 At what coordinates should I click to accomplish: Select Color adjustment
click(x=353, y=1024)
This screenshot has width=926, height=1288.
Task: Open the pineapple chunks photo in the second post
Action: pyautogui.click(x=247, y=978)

.....

__EXERCISE TASK__
Can you reproduce all the records with "Color adjustment" switched to "Brightness adjustment" and everything else left unchanged?

__WRITTEN ANSWER__
 At what coordinates should I click to accomplish: Select Brightness adjustment
click(x=353, y=1024)
This screenshot has width=926, height=1288.
Task: Open the pineapple chunks photo in the second post
Action: pyautogui.click(x=247, y=978)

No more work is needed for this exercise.